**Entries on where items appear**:
════

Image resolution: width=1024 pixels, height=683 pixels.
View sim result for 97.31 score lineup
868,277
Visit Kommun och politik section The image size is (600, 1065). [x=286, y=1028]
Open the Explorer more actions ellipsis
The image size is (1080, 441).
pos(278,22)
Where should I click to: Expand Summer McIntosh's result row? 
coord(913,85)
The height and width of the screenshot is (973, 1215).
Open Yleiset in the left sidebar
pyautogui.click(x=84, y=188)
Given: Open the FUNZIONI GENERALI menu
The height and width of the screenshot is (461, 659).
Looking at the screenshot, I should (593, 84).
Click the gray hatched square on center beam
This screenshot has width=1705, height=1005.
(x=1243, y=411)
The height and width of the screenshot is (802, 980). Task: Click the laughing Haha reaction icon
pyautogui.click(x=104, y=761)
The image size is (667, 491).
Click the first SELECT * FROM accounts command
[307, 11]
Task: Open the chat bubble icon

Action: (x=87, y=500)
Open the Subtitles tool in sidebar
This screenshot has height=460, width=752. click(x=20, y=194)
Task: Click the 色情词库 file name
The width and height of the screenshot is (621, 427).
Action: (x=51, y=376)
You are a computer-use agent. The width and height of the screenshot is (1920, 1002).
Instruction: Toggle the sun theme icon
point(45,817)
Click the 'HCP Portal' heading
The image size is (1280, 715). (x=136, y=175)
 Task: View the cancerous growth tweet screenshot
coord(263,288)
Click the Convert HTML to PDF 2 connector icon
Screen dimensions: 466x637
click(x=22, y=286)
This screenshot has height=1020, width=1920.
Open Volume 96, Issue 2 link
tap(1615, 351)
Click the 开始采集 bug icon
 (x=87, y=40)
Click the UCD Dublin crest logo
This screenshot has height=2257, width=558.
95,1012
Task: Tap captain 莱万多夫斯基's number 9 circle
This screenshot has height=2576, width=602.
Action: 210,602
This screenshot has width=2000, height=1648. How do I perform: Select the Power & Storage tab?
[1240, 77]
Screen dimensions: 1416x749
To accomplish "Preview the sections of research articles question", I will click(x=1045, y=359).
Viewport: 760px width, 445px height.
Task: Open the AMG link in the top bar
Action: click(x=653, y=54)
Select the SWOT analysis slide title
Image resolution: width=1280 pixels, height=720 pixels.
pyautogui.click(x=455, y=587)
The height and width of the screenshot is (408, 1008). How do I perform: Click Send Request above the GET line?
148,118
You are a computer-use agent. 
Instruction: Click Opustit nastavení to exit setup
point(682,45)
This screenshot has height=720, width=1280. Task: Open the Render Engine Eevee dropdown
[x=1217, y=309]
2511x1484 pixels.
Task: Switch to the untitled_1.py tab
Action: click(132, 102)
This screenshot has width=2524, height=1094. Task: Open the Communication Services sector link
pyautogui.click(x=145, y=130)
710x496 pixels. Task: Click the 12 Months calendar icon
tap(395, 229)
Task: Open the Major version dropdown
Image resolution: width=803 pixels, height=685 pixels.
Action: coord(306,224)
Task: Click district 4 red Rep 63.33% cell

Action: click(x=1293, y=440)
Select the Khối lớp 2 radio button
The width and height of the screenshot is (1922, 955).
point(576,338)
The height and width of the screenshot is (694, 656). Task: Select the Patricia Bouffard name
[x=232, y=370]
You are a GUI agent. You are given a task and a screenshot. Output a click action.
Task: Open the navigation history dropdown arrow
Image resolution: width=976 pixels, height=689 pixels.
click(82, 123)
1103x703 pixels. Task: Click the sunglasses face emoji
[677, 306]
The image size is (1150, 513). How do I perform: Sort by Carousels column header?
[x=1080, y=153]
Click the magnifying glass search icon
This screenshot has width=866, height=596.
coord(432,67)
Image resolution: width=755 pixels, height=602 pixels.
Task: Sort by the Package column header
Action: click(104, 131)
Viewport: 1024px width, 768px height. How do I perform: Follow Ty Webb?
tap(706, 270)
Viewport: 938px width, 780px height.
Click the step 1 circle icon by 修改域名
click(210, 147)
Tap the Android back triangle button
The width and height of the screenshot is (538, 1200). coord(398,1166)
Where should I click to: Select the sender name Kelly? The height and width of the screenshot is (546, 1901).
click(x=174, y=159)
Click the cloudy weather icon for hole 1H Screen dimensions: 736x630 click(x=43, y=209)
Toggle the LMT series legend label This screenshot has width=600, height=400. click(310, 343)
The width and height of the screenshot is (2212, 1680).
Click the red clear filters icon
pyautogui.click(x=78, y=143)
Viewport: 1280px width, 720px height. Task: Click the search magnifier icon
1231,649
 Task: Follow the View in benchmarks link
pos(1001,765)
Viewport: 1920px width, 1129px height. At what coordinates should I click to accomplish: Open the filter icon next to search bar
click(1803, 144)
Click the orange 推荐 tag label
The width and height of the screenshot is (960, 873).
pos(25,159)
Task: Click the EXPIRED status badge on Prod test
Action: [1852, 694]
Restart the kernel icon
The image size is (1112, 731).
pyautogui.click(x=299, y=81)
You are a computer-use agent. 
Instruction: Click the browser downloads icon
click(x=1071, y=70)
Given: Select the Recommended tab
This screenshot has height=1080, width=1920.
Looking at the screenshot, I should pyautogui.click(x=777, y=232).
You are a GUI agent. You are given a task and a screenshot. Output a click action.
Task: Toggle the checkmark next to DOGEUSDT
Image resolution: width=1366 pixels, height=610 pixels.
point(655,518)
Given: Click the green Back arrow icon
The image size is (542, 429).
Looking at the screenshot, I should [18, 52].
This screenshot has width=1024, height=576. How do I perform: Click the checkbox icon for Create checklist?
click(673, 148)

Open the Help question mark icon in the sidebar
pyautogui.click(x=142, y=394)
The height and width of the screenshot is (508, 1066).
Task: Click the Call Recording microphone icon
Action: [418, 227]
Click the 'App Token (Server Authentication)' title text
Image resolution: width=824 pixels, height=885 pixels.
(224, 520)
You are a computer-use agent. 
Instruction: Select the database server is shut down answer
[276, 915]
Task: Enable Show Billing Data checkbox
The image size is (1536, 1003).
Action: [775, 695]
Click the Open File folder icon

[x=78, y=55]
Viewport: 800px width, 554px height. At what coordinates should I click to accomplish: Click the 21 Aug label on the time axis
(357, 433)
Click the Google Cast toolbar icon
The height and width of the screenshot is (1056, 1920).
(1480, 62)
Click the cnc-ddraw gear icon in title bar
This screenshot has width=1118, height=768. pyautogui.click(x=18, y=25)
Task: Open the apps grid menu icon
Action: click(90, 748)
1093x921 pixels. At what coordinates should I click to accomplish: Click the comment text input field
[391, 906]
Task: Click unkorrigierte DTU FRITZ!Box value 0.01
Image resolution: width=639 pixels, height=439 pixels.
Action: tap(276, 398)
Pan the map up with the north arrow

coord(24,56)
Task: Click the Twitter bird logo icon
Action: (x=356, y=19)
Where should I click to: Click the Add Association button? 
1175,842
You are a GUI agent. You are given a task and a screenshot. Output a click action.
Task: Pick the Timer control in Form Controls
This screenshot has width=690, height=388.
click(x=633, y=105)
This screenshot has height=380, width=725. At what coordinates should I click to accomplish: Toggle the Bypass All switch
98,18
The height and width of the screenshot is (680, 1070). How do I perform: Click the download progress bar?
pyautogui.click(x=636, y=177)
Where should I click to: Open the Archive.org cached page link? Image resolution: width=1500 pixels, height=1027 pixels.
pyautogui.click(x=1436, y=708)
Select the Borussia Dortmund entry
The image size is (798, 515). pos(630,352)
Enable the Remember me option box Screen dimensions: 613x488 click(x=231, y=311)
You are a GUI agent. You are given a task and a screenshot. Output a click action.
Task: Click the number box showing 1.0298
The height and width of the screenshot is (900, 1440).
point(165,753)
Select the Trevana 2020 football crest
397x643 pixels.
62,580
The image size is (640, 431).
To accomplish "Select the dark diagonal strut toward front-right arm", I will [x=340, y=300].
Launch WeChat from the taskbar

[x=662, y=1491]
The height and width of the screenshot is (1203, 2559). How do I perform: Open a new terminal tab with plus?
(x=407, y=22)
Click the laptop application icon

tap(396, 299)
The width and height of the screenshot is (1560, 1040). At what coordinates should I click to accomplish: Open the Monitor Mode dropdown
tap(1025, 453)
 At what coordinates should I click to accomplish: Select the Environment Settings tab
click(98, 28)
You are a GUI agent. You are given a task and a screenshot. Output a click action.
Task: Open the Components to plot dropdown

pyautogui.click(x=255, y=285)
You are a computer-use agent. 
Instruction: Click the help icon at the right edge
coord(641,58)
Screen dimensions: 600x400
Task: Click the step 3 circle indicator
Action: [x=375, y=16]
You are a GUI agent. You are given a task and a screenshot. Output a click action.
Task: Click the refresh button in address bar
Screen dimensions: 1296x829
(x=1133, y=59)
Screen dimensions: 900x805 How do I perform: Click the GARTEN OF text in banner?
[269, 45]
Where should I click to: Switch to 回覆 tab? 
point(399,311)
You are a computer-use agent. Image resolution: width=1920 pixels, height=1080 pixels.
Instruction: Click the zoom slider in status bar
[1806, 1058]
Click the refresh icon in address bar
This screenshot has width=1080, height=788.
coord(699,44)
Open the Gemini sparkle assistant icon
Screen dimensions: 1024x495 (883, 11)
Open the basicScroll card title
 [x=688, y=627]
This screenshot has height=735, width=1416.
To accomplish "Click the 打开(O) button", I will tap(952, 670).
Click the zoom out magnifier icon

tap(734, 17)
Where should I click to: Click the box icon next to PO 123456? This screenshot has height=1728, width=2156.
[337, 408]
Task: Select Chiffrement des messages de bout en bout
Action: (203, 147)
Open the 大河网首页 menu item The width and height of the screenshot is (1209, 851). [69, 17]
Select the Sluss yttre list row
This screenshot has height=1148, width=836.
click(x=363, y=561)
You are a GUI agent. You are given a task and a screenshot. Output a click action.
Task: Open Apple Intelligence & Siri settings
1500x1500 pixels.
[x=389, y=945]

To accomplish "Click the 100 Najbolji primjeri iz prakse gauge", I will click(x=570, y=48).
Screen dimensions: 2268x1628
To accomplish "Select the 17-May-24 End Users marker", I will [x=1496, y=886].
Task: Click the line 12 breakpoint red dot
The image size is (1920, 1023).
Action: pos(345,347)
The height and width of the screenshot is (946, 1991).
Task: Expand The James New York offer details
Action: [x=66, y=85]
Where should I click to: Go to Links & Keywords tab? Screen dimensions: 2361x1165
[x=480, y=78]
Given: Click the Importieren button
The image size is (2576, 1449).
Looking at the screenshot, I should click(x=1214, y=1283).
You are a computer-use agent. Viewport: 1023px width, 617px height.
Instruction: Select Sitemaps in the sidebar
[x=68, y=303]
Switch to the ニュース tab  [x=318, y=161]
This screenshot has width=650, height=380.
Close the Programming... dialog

════

**Task details**: Copy out everything from the line containing "Select the Borussia Dortmund entry" down to the line containing "click(98, 28)", replacing "tab" with "pane" and leaving all else unchanged.

**Answer to the exercise**:
Select the Borussia Dortmund entry
The image size is (798, 515). pos(630,352)
Enable the Remember me option box Screen dimensions: 613x488 click(x=231, y=311)
You are a GUI agent. You are given a task and a screenshot. Output a click action.
Task: Click the number box showing 1.0298
The height and width of the screenshot is (900, 1440).
point(165,753)
Select the Trevana 2020 football crest
397x643 pixels.
62,580
The image size is (640, 431).
To accomplish "Select the dark diagonal strut toward front-right arm", I will [x=340, y=300].
Launch WeChat from the taskbar

[x=662, y=1491]
The height and width of the screenshot is (1203, 2559). How do I perform: Open a new terminal pane with plus?
(x=407, y=22)
Click the laptop application icon

tap(396, 299)
The width and height of the screenshot is (1560, 1040). At what coordinates should I click to accomplish: Open the Monitor Mode dropdown
tap(1025, 453)
 At what coordinates should I click to accomplish: Select the Environment Settings pane
click(98, 28)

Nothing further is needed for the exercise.